## WHAT YOU HAVE TO DO
Print, in exact form, the lines below from the one containing "You are a computer-use agent. Viewport: 1966px" through the one containing "Click the Prescription", and omit all others.

## MATERIALS PROVIDED

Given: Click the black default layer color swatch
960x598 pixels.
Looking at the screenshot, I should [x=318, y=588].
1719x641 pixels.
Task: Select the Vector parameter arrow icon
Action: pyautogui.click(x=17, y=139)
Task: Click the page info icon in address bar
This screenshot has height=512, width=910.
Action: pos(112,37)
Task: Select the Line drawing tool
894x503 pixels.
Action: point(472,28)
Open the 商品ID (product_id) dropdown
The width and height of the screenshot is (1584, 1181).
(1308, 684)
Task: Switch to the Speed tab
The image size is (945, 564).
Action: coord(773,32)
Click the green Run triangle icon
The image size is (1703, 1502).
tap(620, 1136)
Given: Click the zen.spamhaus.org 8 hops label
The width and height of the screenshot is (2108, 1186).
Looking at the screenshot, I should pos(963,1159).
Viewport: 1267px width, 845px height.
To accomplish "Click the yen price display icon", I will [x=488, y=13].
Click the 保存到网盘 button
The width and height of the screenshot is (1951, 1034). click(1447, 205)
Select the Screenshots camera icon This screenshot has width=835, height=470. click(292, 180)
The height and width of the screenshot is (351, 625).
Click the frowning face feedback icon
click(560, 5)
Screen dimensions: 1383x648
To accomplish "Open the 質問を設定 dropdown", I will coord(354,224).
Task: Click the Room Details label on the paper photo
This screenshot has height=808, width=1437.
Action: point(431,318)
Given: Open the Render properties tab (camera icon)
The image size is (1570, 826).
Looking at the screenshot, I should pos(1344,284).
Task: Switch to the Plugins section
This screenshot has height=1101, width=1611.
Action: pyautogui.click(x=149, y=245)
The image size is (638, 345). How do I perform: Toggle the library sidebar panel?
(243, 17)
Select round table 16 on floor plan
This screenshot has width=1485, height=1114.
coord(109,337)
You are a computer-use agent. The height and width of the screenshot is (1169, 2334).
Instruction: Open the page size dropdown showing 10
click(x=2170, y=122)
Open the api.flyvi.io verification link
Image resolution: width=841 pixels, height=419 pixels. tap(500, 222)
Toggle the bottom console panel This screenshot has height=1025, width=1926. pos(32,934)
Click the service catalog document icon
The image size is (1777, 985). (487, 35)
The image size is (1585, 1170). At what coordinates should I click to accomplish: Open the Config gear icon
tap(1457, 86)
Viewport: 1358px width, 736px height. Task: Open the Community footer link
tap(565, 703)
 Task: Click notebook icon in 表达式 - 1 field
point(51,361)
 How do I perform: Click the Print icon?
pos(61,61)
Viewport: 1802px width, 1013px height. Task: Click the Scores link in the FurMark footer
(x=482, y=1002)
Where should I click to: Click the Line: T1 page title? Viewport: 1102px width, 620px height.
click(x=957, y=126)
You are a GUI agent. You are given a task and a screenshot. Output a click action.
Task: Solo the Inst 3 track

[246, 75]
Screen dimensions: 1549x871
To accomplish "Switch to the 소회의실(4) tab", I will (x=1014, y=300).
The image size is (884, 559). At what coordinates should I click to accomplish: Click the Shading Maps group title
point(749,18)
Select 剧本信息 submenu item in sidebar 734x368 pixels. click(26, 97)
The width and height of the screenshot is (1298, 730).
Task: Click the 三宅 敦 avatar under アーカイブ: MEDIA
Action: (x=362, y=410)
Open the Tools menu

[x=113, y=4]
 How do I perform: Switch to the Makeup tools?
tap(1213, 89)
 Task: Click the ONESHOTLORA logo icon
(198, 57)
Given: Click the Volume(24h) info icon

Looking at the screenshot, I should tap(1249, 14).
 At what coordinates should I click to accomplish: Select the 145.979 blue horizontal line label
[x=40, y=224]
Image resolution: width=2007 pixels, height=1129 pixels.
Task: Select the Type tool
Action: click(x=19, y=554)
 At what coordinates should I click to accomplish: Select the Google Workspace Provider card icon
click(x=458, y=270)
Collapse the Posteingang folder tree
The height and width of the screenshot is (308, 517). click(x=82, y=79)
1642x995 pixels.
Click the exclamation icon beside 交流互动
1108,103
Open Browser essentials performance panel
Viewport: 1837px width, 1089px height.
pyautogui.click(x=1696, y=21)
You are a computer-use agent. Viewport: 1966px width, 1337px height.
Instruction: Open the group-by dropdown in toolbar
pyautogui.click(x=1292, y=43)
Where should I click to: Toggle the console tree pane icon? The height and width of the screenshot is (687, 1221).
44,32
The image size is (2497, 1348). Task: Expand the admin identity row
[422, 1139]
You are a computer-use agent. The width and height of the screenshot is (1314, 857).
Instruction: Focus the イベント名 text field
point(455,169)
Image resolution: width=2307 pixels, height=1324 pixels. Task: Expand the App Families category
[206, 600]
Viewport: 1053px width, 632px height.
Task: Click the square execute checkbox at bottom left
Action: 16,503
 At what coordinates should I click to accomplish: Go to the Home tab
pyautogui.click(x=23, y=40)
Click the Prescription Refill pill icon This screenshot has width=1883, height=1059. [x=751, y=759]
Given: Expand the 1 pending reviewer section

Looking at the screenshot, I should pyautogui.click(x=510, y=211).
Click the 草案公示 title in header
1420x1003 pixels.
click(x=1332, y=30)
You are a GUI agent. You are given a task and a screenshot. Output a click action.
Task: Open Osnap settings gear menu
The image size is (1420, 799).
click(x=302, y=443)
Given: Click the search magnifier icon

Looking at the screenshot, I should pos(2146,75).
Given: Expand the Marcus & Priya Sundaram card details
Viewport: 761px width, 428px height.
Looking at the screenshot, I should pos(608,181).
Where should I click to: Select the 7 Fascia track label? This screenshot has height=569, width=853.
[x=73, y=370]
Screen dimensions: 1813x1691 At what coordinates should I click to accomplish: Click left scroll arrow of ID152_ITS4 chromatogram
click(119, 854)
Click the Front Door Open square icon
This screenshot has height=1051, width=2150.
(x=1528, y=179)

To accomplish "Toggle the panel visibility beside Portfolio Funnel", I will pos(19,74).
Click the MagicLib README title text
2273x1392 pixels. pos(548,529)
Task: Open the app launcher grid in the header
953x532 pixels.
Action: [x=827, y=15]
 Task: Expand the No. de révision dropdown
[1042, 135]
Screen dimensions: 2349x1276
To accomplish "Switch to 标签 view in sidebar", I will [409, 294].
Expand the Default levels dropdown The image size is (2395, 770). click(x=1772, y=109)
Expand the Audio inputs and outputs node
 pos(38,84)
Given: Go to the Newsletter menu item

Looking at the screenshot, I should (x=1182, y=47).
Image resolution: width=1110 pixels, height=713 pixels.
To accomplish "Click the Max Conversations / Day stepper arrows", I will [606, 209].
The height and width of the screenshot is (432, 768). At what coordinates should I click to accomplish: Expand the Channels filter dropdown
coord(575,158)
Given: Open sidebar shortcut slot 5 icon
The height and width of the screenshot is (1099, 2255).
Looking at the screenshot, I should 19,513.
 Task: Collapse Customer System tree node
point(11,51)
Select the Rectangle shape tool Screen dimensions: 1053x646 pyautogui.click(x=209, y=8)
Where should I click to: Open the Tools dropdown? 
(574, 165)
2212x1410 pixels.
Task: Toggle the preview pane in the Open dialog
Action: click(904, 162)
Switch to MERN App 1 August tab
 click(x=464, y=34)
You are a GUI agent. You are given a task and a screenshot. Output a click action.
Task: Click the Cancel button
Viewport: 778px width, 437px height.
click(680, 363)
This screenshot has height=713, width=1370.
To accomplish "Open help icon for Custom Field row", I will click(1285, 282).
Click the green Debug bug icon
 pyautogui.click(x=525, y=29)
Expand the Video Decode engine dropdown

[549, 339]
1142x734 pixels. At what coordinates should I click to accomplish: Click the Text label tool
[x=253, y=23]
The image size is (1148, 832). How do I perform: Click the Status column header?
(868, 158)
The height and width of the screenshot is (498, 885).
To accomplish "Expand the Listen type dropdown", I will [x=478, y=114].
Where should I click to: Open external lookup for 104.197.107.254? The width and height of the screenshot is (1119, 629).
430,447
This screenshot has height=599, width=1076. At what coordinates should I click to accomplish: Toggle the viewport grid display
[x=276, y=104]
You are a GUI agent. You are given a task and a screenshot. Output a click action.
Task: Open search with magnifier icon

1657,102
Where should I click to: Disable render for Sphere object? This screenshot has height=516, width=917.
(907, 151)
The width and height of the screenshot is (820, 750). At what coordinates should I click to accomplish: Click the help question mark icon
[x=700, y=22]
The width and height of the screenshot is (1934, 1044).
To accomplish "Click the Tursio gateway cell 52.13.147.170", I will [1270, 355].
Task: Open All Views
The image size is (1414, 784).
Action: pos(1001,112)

## FINISHED EXERCISE
You are a computer-use agent. Viewport: 1966px width, 1337px height.
Instruction: Open the group-by dropdown in toolbar
pyautogui.click(x=1292, y=43)
Where should I click to: Toggle the console tree pane icon? The height and width of the screenshot is (687, 1221).
44,32
The image size is (2497, 1348). Task: Expand the admin identity row
[422, 1139]
You are a computer-use agent. The width and height of the screenshot is (1314, 857).
Instruction: Focus the イベント名 text field
point(455,169)
Image resolution: width=2307 pixels, height=1324 pixels. Task: Expand the App Families category
[206, 600]
Viewport: 1053px width, 632px height.
Task: Click the square execute checkbox at bottom left
Action: 16,503
 At what coordinates should I click to accomplish: Go to the Home tab
pyautogui.click(x=23, y=40)
Click the Prescription Refill pill icon This screenshot has width=1883, height=1059. [x=751, y=759]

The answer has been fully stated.